Agile methods, with its empirical process control, offers a more dynamic approach to risk management, suitable for complex, unpredictable projects like cancer treatment:

  1. Iterative Learning: Agile allows for learning and adapting as the project progresses, similar to how doctors modify cancer treatments based on ongoing results.
  2. Flexibility and Responsiveness: Just as medical treatments must be flexible to patient responses, Agile methods are designed to accommodate changes, making them ideal for projects where requirements are likely to evolve.
  3. Continuous Risk Assessment: In Agile, risk is not a one-time assessment but a continuous process, allowing for quicker responses to new challenges or changes in the project environment.

It's About the Type of Work

It's crucial to acknowledge that the stakes and complexities in real-world projects are significantly higher than making gingerbread (flour, egg, water, and sugar is cheap). Agile, with its empirical approach, offers a more adaptable framework, especially suited to large, complex projects where uncertainty is a key factor.

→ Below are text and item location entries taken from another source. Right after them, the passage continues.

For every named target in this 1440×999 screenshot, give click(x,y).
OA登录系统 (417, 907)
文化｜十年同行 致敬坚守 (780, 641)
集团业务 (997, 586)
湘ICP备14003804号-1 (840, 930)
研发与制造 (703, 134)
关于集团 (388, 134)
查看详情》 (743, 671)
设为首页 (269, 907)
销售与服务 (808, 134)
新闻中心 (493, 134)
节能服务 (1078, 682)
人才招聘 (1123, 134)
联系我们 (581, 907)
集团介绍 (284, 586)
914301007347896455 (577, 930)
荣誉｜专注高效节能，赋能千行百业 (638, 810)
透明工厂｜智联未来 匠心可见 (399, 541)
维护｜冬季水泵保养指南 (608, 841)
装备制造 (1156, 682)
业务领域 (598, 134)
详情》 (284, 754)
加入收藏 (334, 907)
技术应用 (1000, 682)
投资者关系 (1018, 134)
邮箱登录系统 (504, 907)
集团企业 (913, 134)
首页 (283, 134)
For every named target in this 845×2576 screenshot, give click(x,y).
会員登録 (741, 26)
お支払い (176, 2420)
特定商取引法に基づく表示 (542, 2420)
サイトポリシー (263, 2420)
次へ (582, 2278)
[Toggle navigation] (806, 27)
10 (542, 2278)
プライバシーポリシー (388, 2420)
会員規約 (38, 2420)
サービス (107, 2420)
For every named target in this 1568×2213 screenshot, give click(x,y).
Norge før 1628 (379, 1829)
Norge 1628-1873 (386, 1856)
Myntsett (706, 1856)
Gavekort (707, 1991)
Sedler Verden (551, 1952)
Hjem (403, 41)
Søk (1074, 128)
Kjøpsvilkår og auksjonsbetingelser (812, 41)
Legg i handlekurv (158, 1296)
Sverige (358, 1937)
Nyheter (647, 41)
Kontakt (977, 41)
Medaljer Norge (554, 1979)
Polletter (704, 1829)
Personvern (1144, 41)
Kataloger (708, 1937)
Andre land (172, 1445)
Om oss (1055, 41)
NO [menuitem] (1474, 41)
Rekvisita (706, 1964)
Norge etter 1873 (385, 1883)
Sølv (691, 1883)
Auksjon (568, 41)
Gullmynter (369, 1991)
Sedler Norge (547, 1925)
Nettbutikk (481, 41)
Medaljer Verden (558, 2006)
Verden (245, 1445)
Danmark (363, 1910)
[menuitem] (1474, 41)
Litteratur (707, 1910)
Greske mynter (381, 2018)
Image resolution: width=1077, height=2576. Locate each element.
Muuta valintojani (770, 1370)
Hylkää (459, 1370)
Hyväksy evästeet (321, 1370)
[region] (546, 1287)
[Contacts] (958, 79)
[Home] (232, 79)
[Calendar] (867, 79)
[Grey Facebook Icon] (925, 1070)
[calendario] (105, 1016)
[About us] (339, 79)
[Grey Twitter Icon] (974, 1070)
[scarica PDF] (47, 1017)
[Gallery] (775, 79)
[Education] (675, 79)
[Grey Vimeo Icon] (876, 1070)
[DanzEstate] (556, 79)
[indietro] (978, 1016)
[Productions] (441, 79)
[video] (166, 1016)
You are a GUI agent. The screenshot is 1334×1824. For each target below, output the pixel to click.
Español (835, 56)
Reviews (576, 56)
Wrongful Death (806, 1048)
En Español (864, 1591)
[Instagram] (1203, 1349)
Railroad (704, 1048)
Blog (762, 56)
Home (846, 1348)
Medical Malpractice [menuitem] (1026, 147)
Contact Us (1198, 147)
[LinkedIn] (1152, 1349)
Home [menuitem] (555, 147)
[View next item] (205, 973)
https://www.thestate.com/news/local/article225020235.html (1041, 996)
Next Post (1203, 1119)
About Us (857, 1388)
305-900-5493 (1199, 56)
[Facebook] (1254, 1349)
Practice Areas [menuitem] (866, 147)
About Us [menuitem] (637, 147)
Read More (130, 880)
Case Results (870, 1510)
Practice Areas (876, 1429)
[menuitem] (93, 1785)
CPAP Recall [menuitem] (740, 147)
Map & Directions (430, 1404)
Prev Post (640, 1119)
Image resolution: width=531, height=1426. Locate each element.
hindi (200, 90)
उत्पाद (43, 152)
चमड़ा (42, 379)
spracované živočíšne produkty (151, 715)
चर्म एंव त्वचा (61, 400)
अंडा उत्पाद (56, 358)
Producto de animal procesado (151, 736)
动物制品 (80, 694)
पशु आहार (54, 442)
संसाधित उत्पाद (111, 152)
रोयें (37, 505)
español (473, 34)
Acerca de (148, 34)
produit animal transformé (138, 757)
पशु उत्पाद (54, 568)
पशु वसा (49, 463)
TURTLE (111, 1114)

By understanding these differences, organizations can better assess and choose the method that aligns with the nature and needs of their projects. I am not a dogmatic Waterfall vs. Agile person, but I do see that much of our work this day and age are highly complex and require various skills and knowledge. In addition, the consumer forces us into a hyper-competitive environment. If you are building a house, bridge, or some other complex product that is very difficult to make changes to, stick with Waterfall until that technology changes to allow for cheaper change.

If you are building software, knowledge work, marketing campaigns, data centers, etc... Agile can prove a viable method to help spread risk and planning across the entire project. In the end it's about the type of work and then deciding the correct approach based on that work. Waterfall is a great process, it's been used for many years and still valid for many settings. The problem is, it was all that existed until the late 1980's / early 1990's. Helping people unlearn static behaviors; that's the journey.